Finding Love Behind Bars
WHY YOU SHOULD CARE
Because love can turn up in unexpected places, and the more of it the better — for everyone.
By Meghan Walsh
Bonnie Lanz wakes up every morning at 5, puts on a pot of coffee and sits down to write a letter. Six hours north, her boyfriend follows a similar routine. The only difference? He’s locked in a cell at California’s Pelican Bay State Prison.
Lanz, the business manager at a Harley-Davidson shop in Vacaville, California, was 47 the first time she wrote to an inmate. She’d been married once and raised three kids, had no intention of getting involved romantically and was writing for altruistic reasons. Yet a year and a half later, she’s making the 368-mile drive every Friday night so she can spend the weekend with her sweetie, even if it’s just playing Scrabble in a cold, crowded prison visiting room.
It’s no secret that more and more people are hooking up and getting married through dating sites. But it’s turning out that people behind bars — and those outside them — are using prison pen pal sites, featuring thousands of photos of tattooed inmates, to connect. And the farther you get from the U.S., where prisons are less than receptive to the concept, the hotter the trend. In Denmark, for instance, a prison recently allowed inmates to launch their own dating site, on the theory that it’ll help men adjust more easily when they get out, while co-ed prisons in Spain permit both populations to date and have weekly conjugal visits, which studies have shown can improve the mental health of prisoners.

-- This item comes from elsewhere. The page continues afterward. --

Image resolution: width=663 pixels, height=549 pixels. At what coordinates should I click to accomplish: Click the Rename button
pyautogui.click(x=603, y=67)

Many people, from prison officials to legislators, object to the idea of promoting romance behind bars because it makes incarceration less punitive and too much like normal life. And some advocacy groups worry that the partners on the outside are being lured into the prison world at a vulnerable or potentially damaging period in their lives. But a growing body of experts says that the stigma surrounding this world is off-kilter, and that prison relationships can be deeper than a so-called bad-boy syndrome.
In fact, mounting evidence suggests these affairs can actually be remedial. A federal study released in 2009 showed that prisoners in serious relationships are half as likely as their single counterparts or those in casual commitments to report committing a new crime or using drugs once they’re out. The Minnesota Department of Corrections has also revealed that inmates whom are visited regularly are 13 percent less likely to re-offend after release. “When you have something to lose, you’re going to be more likely to protect that,” says Rodrigo González, a professor who’s studied Spain’s approach to inmate relationships.
Still, the U.S. has a long way to go before giving its blessing to this type of love story. Many prisons restrict inmate access to the Internet, forcing friends and relatives to create their profiles and send all correspondence through snail mail. And just four states currently allow a conjugal rendezvous, a sharp drop from 10 years ago, and more are phasing out face-to-face visits — reducing communication to spotty or delayed video chats.
In Lanz’s case, she used WriteAPrisoner.com to find Gregg Farris, 46, who had been in prison for almost two decades for three nonviolent felonies, including a bank robbery, committed in his 20s. Back when they first started talking, he’d been sent to solitary confinement and their only encounters took place on opposite sides of a thick slab of glass. But looking forward to their visits now, when they’re free to touch and hug, has been Farris’ motivation to keep out of trouble, according to Lanz.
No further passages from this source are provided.